In der einschlägigen Literatur tauchen sie immer wieder einmal auf: deutsche Söldner im Italien der frühen Renaissance - Condottieri der ersten Generation aus deutschen Landen und deutsche Soldritter des 14. Jahrhunderts. Manches Detail, mancher Name ist bekannt und wird immer wieder zitiert: Herzog Werner von Urslingen z.B. oder Graf Konrad von Landau, Albert Sterz oder Haneken von Bongard. Eine umfassende Untersuchung zu diesem Phänomen vermisste man bisher; mit Stephan Selzers Dissertation (bei Werner Paravicini, Kiel) liegt sie nun vor.

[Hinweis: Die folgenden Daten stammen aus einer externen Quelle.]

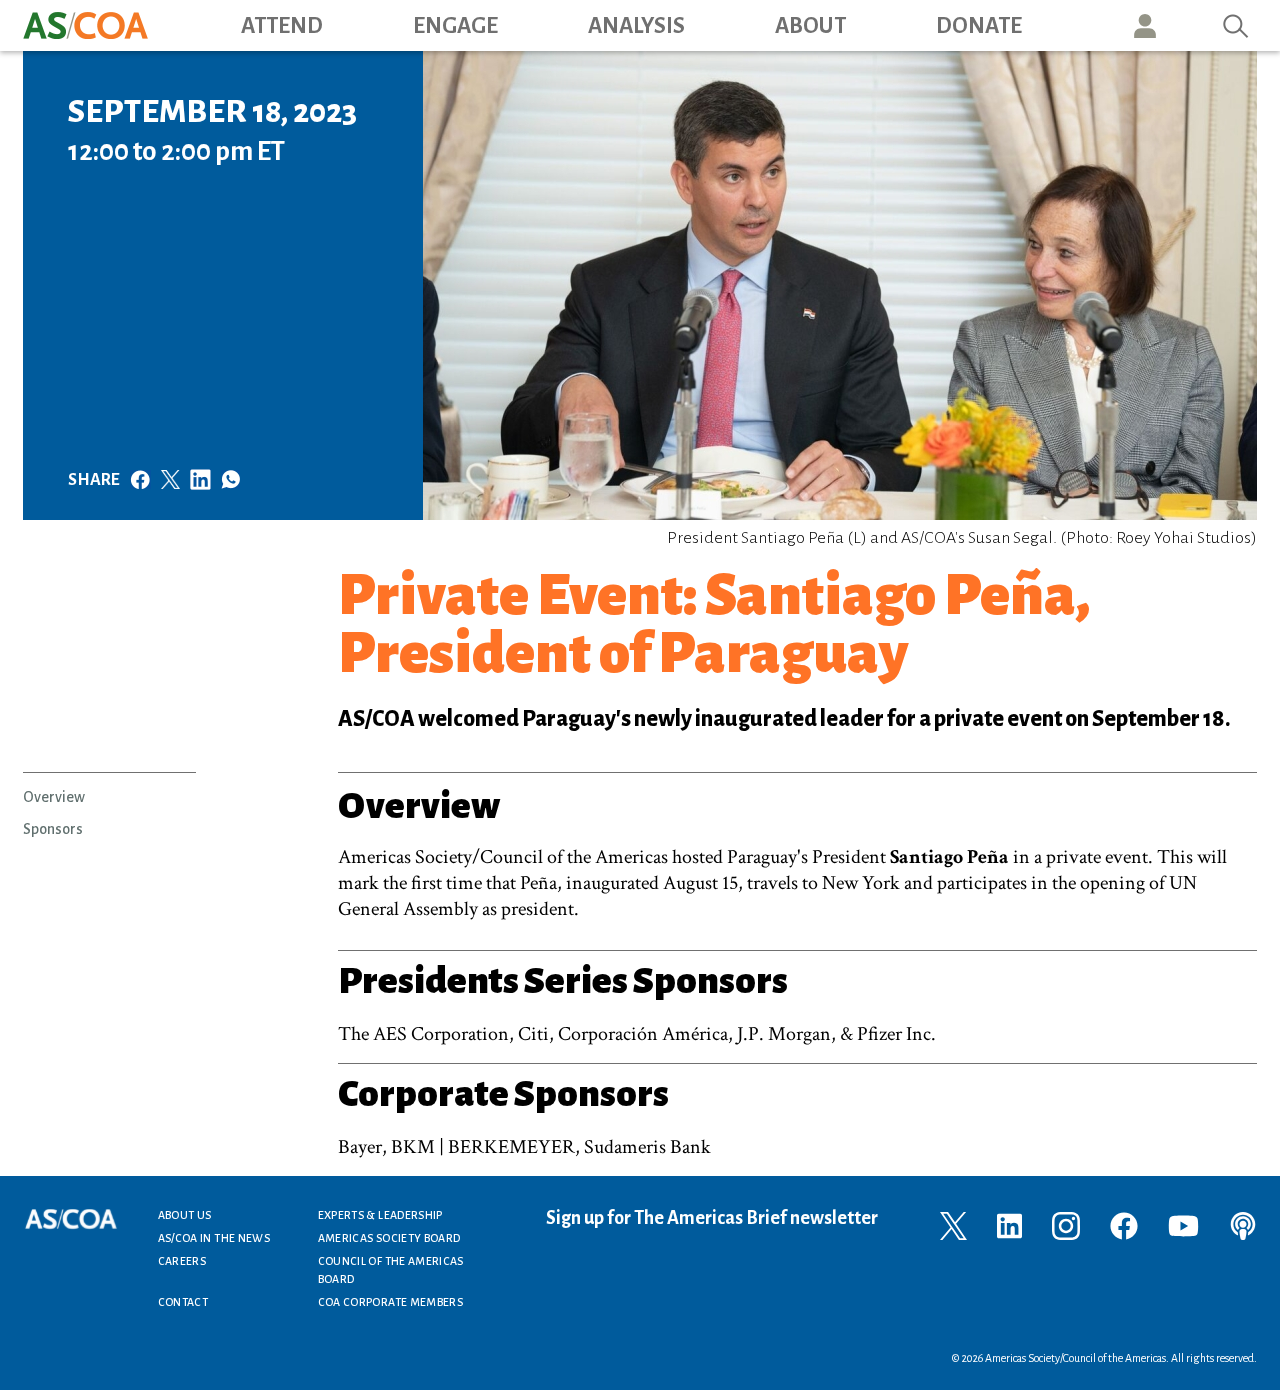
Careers (182, 1261)
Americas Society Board (389, 1238)
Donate (979, 26)
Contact (183, 1302)
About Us (185, 1215)
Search (1236, 25)
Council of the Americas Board (391, 1270)
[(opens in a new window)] (953, 1224)
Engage (455, 26)
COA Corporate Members (391, 1302)
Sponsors (53, 829)
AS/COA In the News (214, 1238)
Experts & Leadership (380, 1215)
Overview (54, 797)
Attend (282, 26)
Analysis (636, 26)
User (1145, 25)
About (810, 26)
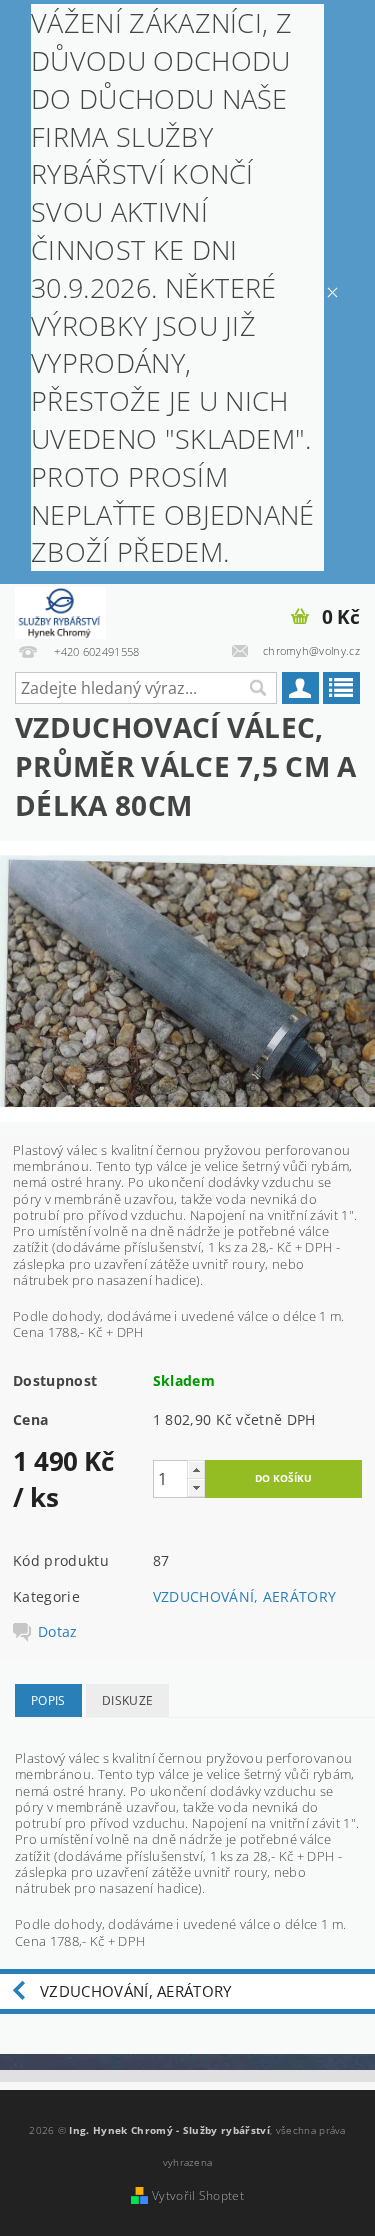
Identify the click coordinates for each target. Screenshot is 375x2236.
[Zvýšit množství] (196, 1469)
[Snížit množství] (196, 1487)
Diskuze (127, 1700)
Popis (48, 1700)
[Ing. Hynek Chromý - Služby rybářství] (60, 610)
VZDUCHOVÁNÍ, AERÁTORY (245, 1596)
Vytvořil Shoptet (198, 2195)
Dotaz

Die Arbeit behandelt das Thema in vier Großkapiteln: Zunächst erfolgt in "Italien und seine Söldner" (Kapitel 1) eine Einordnung des deutschen Söldnertums in die erste, die europäische Phase des italienischen Condottieri-Zeitalters. Dass deutsche Söldner dabei eine herausragende Rolle spielten, aber durchaus in Konkurrenz zu anderen europäischen Söldnern, wie vor allem Engländern, Ungarn und Franzosen, standen, wird ebenso deutlich wie das Ende des deutschen Zustroms durch die Italienisierung des Condottieriwesens im 15. Jahrhundert.
Im 2. Kapitel "In Italien" werden Organisationsstrukturen und das Dasein in Kriegs- und Friedenszeiten behandelt. Für Alltags- und Mentalitätsgeschichte bedeutsam sind dabei Untersuchungsergebnisse zu "Probleme(n) des alltäglichen Lebens": z. B. die Doppelidentität der deutschen Söldner in Italien, die nicht nur durch meist mangelhafte Sprachbeherrschung an die deutsche Heimat gebunden waren, sondern auch durch Familie und Verwandtschaft - und immer wieder durch die Reichszugehörigkeit. Sobald der Kaiser die Alpen überschritt, kamen sie in Loyalitätsprobleme - und die italienischen Auftragsgeber sorgten dann oft vor, wie Pisa, das beim Zug Ludwigs des Bayern in die Lombardei 1327 seine deutschen Söldner entließ und ihnen die Pferde abnahm. Wenn das Reichswappen auf einem Banner zu sehen war, stiftete das Identität, auch für die Deutschen auf der gegnerischen Seite. Hingegen gab es auch Trennendes für deutsche Söldner, vor allem bestand der Gegensatz zwischen Ober- und Niederdeutschen im Solddienst fort.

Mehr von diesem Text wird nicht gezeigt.